WHAT TO DO: Find "Task: Toggle bold formatting", then copy its line and every later line of the entries exactly through the end, leaving all pictures out.

Data extracted from a collection:
== Segment start ==
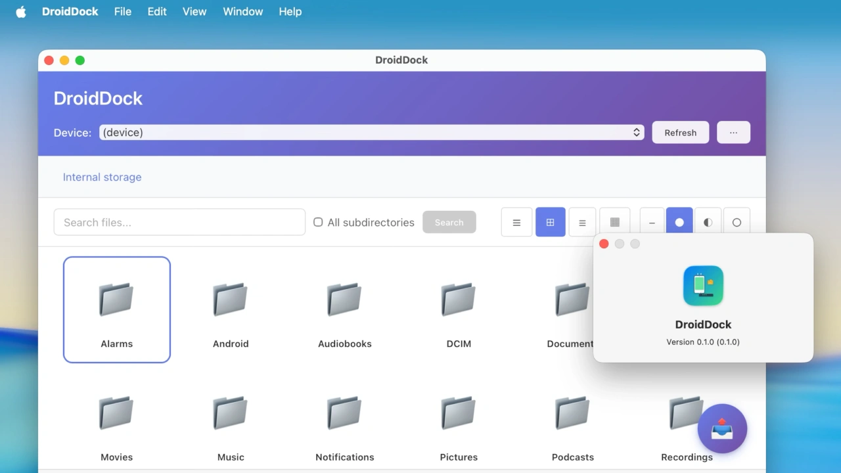The width and height of the screenshot is (841, 473).
Task: Select the dense grid view icon
Action: point(614,221)
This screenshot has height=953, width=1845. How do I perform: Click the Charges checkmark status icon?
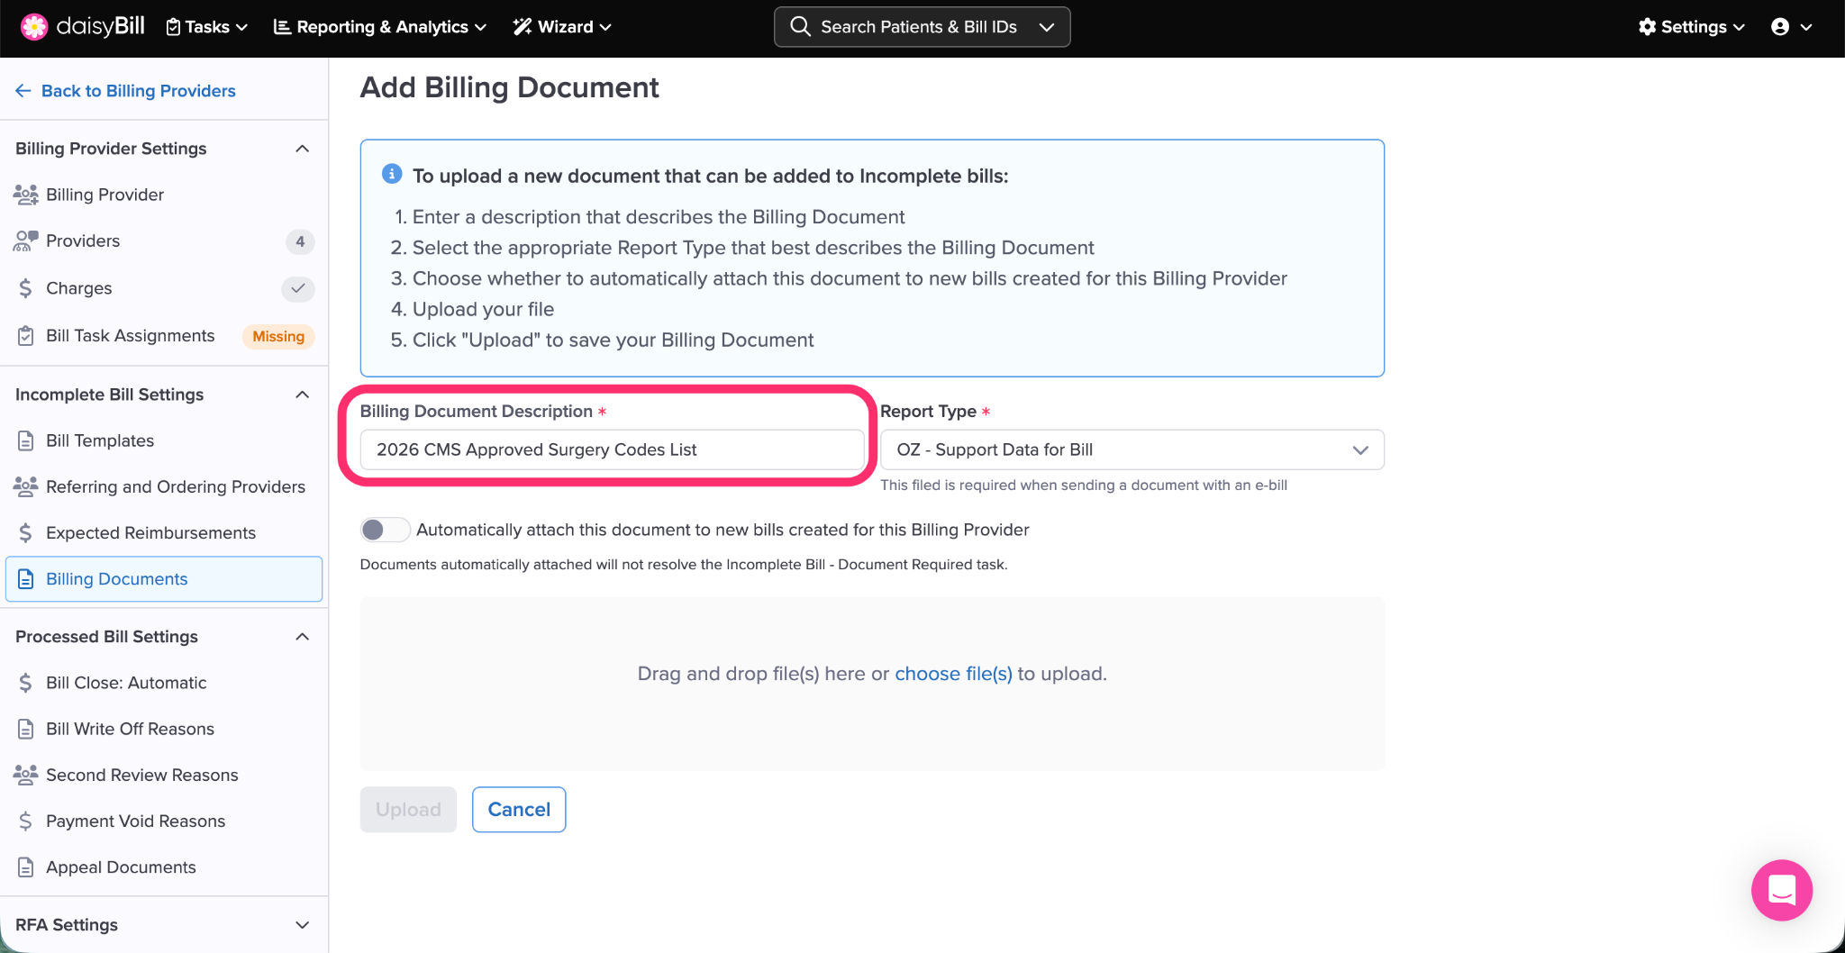(x=298, y=288)
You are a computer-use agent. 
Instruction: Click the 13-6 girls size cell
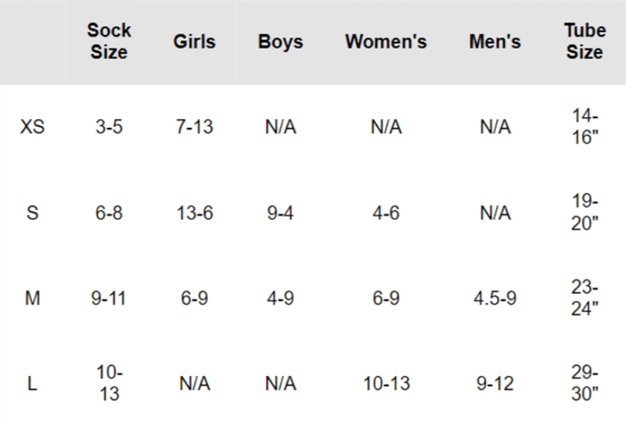[x=194, y=213]
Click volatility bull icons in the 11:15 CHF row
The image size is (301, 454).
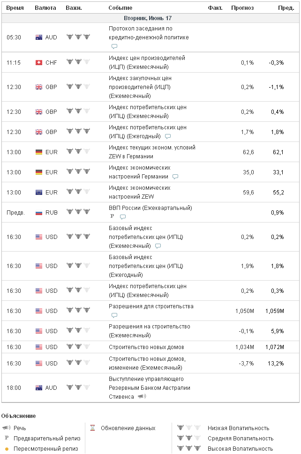coord(78,62)
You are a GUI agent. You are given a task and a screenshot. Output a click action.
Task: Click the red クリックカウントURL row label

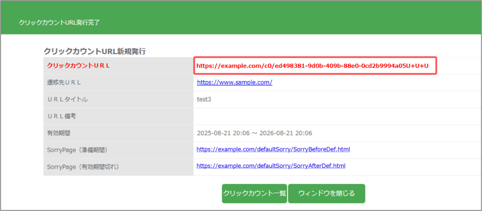click(79, 66)
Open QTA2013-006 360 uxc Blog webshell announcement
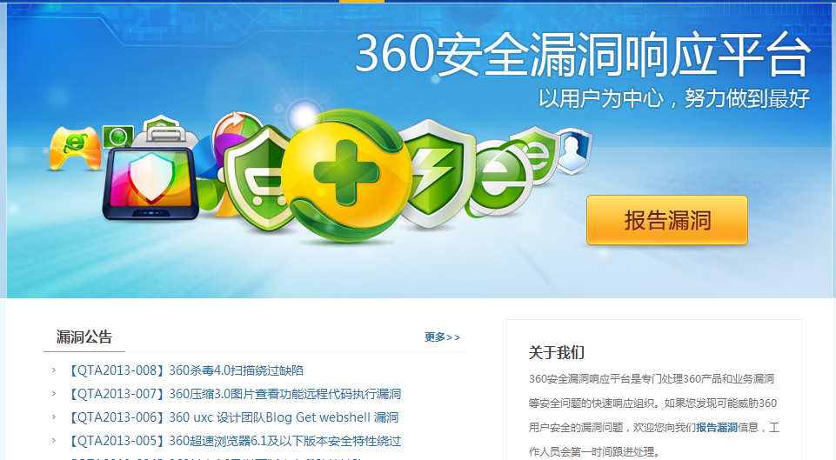The width and height of the screenshot is (836, 460). coord(233,417)
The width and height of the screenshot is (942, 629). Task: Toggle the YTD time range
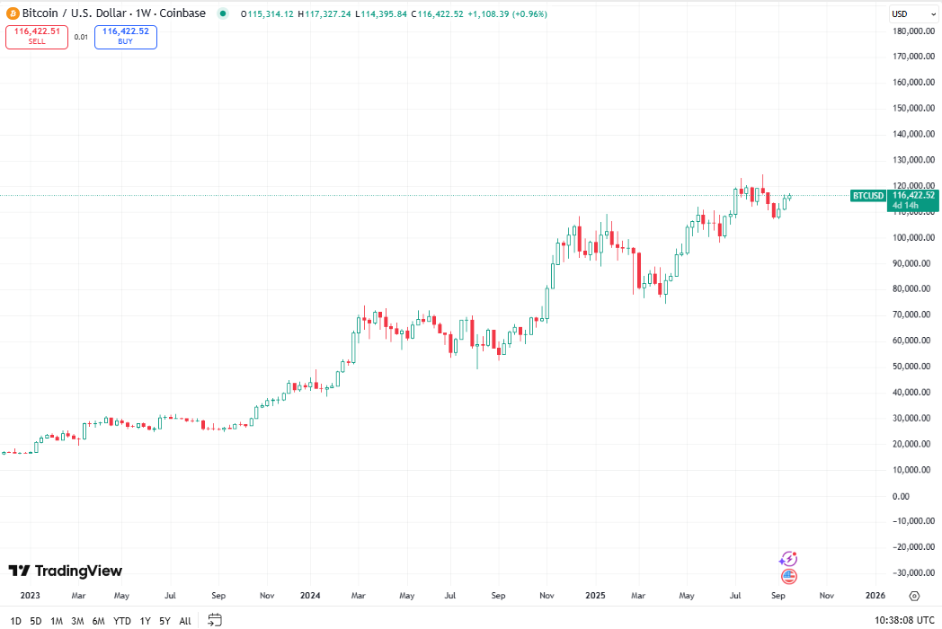click(121, 620)
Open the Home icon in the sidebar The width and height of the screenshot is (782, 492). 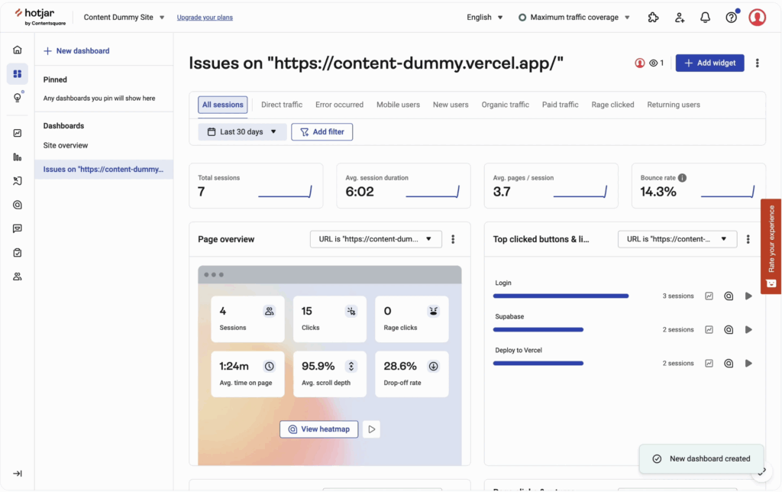[x=17, y=48]
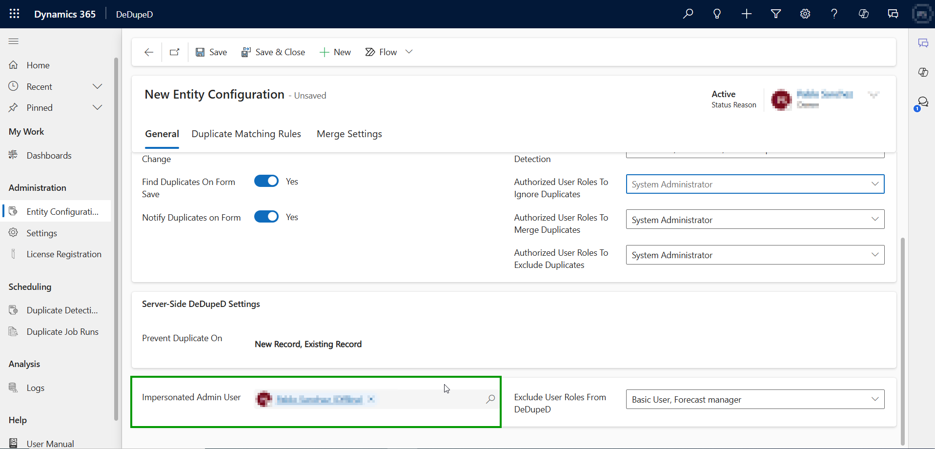
Task: Open the settings gear in header
Action: (805, 14)
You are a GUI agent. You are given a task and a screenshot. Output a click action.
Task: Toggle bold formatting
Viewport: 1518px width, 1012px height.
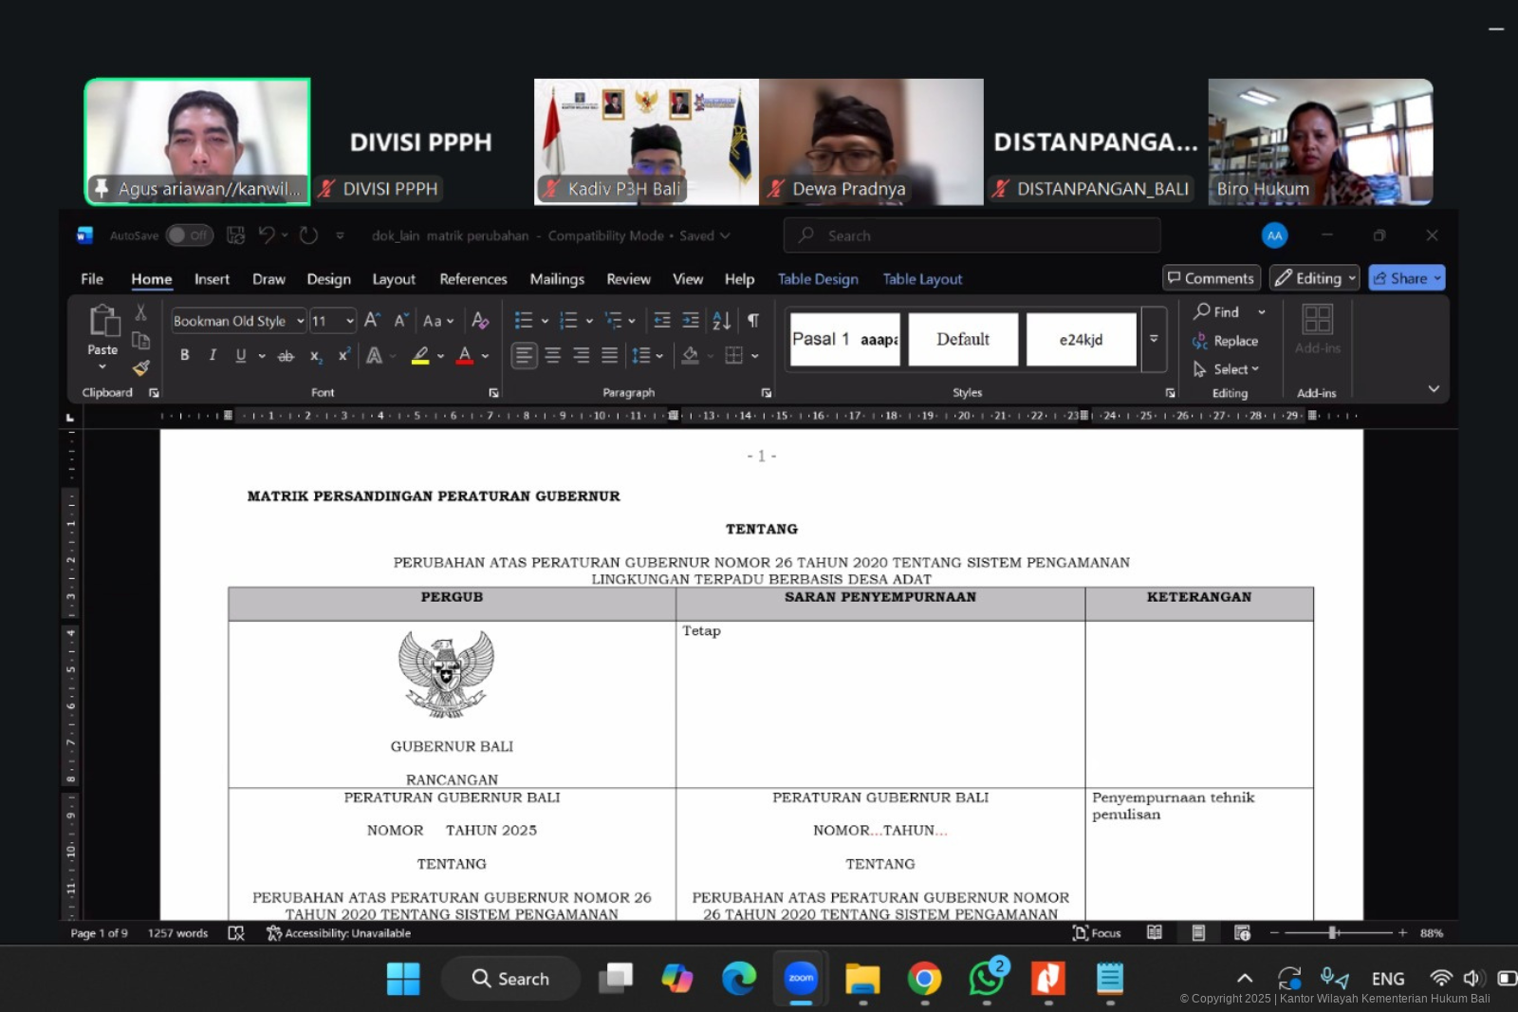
== Segment end ==
EXPECTED OUTPUT:
Task: Toggle bold formatting
Viewport: 1518px width, 1012px height.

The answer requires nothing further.